■ **Stated exercise**
Reproduce every line of the listing below character for character.

# Extracted entries start

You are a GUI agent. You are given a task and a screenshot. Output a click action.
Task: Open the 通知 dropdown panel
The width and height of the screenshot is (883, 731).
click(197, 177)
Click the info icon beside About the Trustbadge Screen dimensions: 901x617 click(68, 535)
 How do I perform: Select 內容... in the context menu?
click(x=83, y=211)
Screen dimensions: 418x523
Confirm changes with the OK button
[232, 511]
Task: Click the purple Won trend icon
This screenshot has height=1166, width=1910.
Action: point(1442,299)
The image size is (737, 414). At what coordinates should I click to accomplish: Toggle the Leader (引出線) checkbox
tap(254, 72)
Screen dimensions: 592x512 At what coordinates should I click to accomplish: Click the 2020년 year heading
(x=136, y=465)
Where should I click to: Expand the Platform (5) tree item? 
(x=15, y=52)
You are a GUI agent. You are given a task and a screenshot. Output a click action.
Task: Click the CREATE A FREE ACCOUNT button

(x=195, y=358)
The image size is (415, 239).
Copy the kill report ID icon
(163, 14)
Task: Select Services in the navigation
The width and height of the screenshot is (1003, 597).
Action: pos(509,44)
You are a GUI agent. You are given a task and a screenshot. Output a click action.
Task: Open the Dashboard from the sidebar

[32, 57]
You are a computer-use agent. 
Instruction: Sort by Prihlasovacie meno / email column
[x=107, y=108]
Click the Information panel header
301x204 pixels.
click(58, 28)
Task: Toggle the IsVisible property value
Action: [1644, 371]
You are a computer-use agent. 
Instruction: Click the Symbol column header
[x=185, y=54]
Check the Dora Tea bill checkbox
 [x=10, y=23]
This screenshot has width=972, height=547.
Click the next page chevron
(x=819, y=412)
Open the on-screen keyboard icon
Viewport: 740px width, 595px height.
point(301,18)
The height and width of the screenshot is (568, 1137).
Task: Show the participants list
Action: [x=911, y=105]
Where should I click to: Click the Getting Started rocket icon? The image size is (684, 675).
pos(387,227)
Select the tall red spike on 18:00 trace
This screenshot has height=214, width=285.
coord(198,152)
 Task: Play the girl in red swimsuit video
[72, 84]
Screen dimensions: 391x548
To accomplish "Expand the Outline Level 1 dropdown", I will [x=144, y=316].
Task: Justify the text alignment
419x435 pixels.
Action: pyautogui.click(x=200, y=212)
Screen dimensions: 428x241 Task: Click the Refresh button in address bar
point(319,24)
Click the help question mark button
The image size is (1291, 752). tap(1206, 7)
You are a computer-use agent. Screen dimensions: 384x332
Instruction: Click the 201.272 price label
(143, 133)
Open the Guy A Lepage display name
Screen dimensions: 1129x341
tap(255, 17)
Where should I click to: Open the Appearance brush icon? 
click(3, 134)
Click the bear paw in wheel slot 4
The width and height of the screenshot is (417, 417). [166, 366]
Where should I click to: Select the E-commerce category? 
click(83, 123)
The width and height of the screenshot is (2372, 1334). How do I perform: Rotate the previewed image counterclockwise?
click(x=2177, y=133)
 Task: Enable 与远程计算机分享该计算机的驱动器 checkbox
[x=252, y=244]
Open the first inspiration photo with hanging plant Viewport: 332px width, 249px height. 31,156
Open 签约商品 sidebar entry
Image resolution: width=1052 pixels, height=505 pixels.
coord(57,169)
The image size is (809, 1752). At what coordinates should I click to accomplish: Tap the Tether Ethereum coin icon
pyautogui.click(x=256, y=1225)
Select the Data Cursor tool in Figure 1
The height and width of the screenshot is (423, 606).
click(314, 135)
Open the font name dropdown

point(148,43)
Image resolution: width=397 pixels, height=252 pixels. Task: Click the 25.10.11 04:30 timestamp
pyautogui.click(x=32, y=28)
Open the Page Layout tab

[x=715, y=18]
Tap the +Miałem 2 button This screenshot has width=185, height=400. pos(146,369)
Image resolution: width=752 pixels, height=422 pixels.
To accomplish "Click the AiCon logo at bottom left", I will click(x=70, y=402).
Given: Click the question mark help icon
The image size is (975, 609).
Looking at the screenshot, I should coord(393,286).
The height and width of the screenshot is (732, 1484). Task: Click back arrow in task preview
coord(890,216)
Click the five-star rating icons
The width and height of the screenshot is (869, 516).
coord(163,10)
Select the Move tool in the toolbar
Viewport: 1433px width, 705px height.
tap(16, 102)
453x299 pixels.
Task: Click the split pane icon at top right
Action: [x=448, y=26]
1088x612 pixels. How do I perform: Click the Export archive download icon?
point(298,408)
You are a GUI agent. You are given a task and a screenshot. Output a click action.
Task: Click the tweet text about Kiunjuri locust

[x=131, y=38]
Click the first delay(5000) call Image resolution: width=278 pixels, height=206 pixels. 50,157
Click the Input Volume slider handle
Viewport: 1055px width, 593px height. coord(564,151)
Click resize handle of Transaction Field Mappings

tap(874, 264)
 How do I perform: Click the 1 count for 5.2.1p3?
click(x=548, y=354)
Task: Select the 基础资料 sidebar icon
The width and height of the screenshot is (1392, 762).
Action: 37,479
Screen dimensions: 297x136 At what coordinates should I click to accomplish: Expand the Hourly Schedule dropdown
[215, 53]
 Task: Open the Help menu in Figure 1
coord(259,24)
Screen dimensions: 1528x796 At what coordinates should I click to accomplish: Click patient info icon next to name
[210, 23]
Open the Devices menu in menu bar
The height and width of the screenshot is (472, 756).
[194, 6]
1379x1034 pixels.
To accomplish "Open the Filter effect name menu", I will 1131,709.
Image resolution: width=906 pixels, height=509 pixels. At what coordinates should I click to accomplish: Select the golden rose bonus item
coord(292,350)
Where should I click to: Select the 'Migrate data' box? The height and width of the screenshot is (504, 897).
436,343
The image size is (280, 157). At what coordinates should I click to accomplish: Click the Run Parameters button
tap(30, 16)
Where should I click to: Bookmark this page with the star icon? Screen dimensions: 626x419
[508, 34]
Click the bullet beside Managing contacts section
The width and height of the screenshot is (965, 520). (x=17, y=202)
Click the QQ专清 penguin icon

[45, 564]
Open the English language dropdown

# Extracted entries end

■ **Exercise response**
You are a GUI agent. You are given a task and a screenshot. Output a click action.
Task: Open the 通知 dropdown panel
The width and height of the screenshot is (883, 731).
click(197, 177)
Click the info icon beside About the Trustbadge Screen dimensions: 901x617 click(68, 535)
 How do I perform: Select 內容... in the context menu?
click(x=83, y=211)
Screen dimensions: 418x523
Confirm changes with the OK button
[232, 511]
Task: Click the purple Won trend icon
This screenshot has height=1166, width=1910.
Action: point(1442,299)
The image size is (737, 414). At what coordinates should I click to accomplish: Toggle the Leader (引出線) checkbox
tap(254, 72)
Screen dimensions: 592x512 At what coordinates should I click to accomplish: Click the 2020년 year heading
(x=136, y=465)
Where should I click to: Expand the Platform (5) tree item? 
(x=15, y=52)
You are a GUI agent. You are given a task and a screenshot. Output a click action.
Task: Click the CREATE A FREE ACCOUNT button

(x=195, y=358)
The image size is (415, 239).
Copy the kill report ID icon
(163, 14)
Task: Select Services in the navigation
The width and height of the screenshot is (1003, 597).
Action: pos(509,44)
You are a GUI agent. You are given a task and a screenshot. Output a click action.
Task: Open the Dashboard from the sidebar

[32, 57]
You are a computer-use agent. 
Instruction: Sort by Prihlasovacie meno / email column
[x=107, y=108]
Click the Information panel header
301x204 pixels.
click(58, 28)
Task: Toggle the IsVisible property value
Action: [1644, 371]
You are a computer-use agent. 
Instruction: Click the Symbol column header
[x=185, y=54]
Check the Dora Tea bill checkbox
 [x=10, y=23]
This screenshot has width=972, height=547.
Click the next page chevron
(x=819, y=412)
Open the on-screen keyboard icon
Viewport: 740px width, 595px height.
point(301,18)
The height and width of the screenshot is (568, 1137).
Task: Show the participants list
Action: [x=911, y=105]
Where should I click to: Click the Getting Started rocket icon? The image size is (684, 675).
pos(387,227)
Select the tall red spike on 18:00 trace
This screenshot has height=214, width=285.
coord(198,152)
 Task: Play the girl in red swimsuit video
[72, 84]
Screen dimensions: 391x548
To accomplish "Expand the Outline Level 1 dropdown", I will [x=144, y=316].
Task: Justify the text alignment
419x435 pixels.
Action: pyautogui.click(x=200, y=212)
Screen dimensions: 428x241 Task: Click the Refresh button in address bar
point(319,24)
Click the help question mark button
The image size is (1291, 752). tap(1206, 7)
You are a computer-use agent. Screen dimensions: 384x332
Instruction: Click the 201.272 price label
(143, 133)
Open the Guy A Lepage display name
Screen dimensions: 1129x341
tap(255, 17)
Where should I click to: Open the Appearance brush icon? 
click(3, 134)
Click the bear paw in wheel slot 4
The width and height of the screenshot is (417, 417). [166, 366]
Where should I click to: Select the E-commerce category? 
click(83, 123)
The width and height of the screenshot is (2372, 1334). How do I perform: Rotate the previewed image counterclockwise?
click(x=2177, y=133)
 Task: Enable 与远程计算机分享该计算机的驱动器 checkbox
[x=252, y=244]
Open the first inspiration photo with hanging plant Viewport: 332px width, 249px height. 31,156
Open 签约商品 sidebar entry
Image resolution: width=1052 pixels, height=505 pixels.
coord(57,169)
The image size is (809, 1752). At what coordinates should I click to accomplish: Tap the Tether Ethereum coin icon
pyautogui.click(x=256, y=1225)
Select the Data Cursor tool in Figure 1
The height and width of the screenshot is (423, 606).
click(314, 135)
Open the font name dropdown

point(148,43)
Image resolution: width=397 pixels, height=252 pixels. Task: Click the 25.10.11 04:30 timestamp
pyautogui.click(x=32, y=28)
Open the Page Layout tab

[x=715, y=18]
Tap the +Miałem 2 button This screenshot has width=185, height=400. pos(146,369)
Image resolution: width=752 pixels, height=422 pixels.
To accomplish "Click the AiCon logo at bottom left", I will click(x=70, y=402).
Given: Click the question mark help icon
The image size is (975, 609).
Looking at the screenshot, I should coord(393,286).
The height and width of the screenshot is (732, 1484). Task: Click back arrow in task preview
coord(890,216)
Click the five-star rating icons
The width and height of the screenshot is (869, 516).
coord(163,10)
Select the Move tool in the toolbar
Viewport: 1433px width, 705px height.
tap(16, 102)
453x299 pixels.
Task: Click the split pane icon at top right
Action: [x=448, y=26]
1088x612 pixels. How do I perform: Click the Export archive download icon?
point(298,408)
You are a GUI agent. You are given a task and a screenshot. Output a click action.
Task: Click the tweet text about Kiunjuri locust

[x=131, y=38]
Click the first delay(5000) call Image resolution: width=278 pixels, height=206 pixels. 50,157
Click the Input Volume slider handle
Viewport: 1055px width, 593px height. coord(564,151)
Click resize handle of Transaction Field Mappings

tap(874, 264)
 How do I perform: Click the 1 count for 5.2.1p3?
click(x=548, y=354)
Task: Select the 基础资料 sidebar icon
The width and height of the screenshot is (1392, 762).
Action: 37,479
Screen dimensions: 297x136 At what coordinates should I click to accomplish: Expand the Hourly Schedule dropdown
[215, 53]
 Task: Open the Help menu in Figure 1
coord(259,24)
Screen dimensions: 1528x796 At what coordinates should I click to accomplish: Click patient info icon next to name
[210, 23]
Open the Devices menu in menu bar
The height and width of the screenshot is (472, 756).
[194, 6]
1379x1034 pixels.
To accomplish "Open the Filter effect name menu", I will 1131,709.
Image resolution: width=906 pixels, height=509 pixels. At what coordinates should I click to accomplish: Select the golden rose bonus item
coord(292,350)
Where should I click to: Select the 'Migrate data' box? The height and width of the screenshot is (504, 897).
436,343
The image size is (280, 157). At what coordinates should I click to accomplish: Click the Run Parameters button
tap(30, 16)
Where should I click to: Bookmark this page with the star icon? Screen dimensions: 626x419
[508, 34]
Click the bullet beside Managing contacts section
The width and height of the screenshot is (965, 520). (x=17, y=202)
Click the QQ专清 penguin icon

[45, 564]
Open the English language dropdown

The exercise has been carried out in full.